PROMPT: Each line in the records below, from the one that contains "Blogger (215, 2543)" to the one that contains "[Share to X] (153, 249)", should be reproduced exactly, the first and last included.

PROVIDED MATERIAL:

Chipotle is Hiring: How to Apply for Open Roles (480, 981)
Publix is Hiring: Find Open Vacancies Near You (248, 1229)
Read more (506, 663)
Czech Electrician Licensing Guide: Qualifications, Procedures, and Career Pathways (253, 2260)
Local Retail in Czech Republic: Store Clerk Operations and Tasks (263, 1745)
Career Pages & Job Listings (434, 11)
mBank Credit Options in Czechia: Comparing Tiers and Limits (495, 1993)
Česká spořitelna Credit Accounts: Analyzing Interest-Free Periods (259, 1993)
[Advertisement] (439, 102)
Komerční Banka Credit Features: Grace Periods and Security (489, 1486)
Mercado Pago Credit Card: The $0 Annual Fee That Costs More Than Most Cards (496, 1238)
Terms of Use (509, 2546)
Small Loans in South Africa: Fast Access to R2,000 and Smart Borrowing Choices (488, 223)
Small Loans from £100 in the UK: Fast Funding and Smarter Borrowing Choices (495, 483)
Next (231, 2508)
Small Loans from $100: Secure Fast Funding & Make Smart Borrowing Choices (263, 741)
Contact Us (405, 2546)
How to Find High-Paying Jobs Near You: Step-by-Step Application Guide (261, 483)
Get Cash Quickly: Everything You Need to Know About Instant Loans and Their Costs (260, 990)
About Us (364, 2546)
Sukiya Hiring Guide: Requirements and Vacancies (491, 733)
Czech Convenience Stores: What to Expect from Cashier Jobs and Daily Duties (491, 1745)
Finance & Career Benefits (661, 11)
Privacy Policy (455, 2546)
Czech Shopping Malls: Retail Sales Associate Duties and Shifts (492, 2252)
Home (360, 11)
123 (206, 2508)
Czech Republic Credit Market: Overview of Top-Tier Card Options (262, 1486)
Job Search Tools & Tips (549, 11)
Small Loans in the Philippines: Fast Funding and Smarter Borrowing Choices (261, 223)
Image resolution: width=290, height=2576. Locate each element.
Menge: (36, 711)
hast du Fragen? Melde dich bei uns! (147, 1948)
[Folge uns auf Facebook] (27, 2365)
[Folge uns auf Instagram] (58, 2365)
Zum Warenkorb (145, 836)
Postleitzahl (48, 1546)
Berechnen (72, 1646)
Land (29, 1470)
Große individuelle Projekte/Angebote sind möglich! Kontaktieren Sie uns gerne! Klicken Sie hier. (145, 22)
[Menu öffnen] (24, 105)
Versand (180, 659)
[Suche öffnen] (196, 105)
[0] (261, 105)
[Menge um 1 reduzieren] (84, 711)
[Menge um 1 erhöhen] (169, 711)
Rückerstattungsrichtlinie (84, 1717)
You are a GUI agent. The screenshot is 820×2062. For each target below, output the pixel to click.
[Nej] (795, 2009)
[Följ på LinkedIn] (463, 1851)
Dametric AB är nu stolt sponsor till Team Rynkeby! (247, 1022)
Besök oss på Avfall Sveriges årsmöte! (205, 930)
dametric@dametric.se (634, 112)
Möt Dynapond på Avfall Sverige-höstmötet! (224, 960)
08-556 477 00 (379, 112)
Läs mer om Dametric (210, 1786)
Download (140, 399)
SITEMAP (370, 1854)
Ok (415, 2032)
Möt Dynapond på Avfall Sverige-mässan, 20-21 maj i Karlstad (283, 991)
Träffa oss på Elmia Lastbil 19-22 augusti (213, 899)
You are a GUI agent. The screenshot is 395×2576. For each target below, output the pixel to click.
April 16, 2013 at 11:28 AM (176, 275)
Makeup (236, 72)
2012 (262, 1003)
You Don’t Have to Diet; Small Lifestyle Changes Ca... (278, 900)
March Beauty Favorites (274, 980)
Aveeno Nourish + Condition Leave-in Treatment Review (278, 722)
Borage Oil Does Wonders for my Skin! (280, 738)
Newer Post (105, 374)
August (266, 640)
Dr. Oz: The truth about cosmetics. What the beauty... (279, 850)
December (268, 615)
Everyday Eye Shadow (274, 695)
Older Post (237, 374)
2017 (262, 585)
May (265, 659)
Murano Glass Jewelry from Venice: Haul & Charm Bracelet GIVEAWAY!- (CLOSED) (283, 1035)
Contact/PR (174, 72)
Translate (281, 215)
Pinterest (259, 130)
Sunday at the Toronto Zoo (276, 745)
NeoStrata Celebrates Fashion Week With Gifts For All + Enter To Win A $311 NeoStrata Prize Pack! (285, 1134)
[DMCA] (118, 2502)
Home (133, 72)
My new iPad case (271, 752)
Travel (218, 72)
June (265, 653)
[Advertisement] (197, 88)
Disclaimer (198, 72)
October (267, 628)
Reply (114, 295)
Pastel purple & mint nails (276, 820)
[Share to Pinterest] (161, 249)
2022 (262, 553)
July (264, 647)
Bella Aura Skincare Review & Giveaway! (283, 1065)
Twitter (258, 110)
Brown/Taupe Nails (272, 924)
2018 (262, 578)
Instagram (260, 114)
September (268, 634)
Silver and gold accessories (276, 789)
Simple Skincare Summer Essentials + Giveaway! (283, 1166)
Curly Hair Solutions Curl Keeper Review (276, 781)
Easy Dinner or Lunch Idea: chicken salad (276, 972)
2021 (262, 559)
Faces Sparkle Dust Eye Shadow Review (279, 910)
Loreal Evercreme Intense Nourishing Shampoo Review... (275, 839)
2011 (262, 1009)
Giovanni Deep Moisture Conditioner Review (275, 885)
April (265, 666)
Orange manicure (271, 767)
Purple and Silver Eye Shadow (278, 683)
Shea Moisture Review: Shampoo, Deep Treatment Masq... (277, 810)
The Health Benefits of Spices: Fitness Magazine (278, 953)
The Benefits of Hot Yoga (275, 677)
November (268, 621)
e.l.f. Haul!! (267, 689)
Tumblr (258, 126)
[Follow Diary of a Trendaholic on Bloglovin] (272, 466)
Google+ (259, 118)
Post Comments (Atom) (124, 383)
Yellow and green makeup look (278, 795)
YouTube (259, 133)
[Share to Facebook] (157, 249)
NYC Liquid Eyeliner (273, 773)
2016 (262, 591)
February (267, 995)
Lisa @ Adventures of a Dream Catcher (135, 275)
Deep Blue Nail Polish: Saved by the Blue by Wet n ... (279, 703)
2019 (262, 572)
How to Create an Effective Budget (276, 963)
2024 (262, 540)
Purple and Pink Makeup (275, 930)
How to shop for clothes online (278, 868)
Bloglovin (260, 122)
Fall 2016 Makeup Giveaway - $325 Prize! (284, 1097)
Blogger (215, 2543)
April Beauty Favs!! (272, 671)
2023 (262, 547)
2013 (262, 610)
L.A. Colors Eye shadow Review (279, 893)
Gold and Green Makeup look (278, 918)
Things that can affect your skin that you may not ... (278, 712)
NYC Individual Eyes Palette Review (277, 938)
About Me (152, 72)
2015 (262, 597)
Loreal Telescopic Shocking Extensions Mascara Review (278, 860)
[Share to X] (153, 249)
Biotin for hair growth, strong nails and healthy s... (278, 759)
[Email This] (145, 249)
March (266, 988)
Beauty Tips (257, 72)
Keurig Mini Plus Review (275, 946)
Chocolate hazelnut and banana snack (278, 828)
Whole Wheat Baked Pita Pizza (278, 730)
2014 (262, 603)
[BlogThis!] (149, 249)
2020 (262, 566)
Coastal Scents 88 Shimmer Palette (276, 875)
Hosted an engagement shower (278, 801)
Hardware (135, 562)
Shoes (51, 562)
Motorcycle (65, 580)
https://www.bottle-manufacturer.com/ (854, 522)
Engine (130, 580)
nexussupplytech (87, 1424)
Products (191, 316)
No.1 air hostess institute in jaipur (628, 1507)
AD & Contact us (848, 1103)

RESULT:
Blogger (215, 2543)
April Beauty Favs!! (272, 671)
2023 (262, 547)
2013 (262, 610)
L.A. Colors Eye shadow Review (279, 893)
Gold and Green Makeup look (278, 918)
Things that can affect your skin that you may not ... (278, 712)
NYC Individual Eyes Palette Review (277, 938)
About Me (152, 72)
2015 (262, 597)
Loreal Telescopic Shocking Extensions Mascara Review (278, 860)
[Share to X] (153, 249)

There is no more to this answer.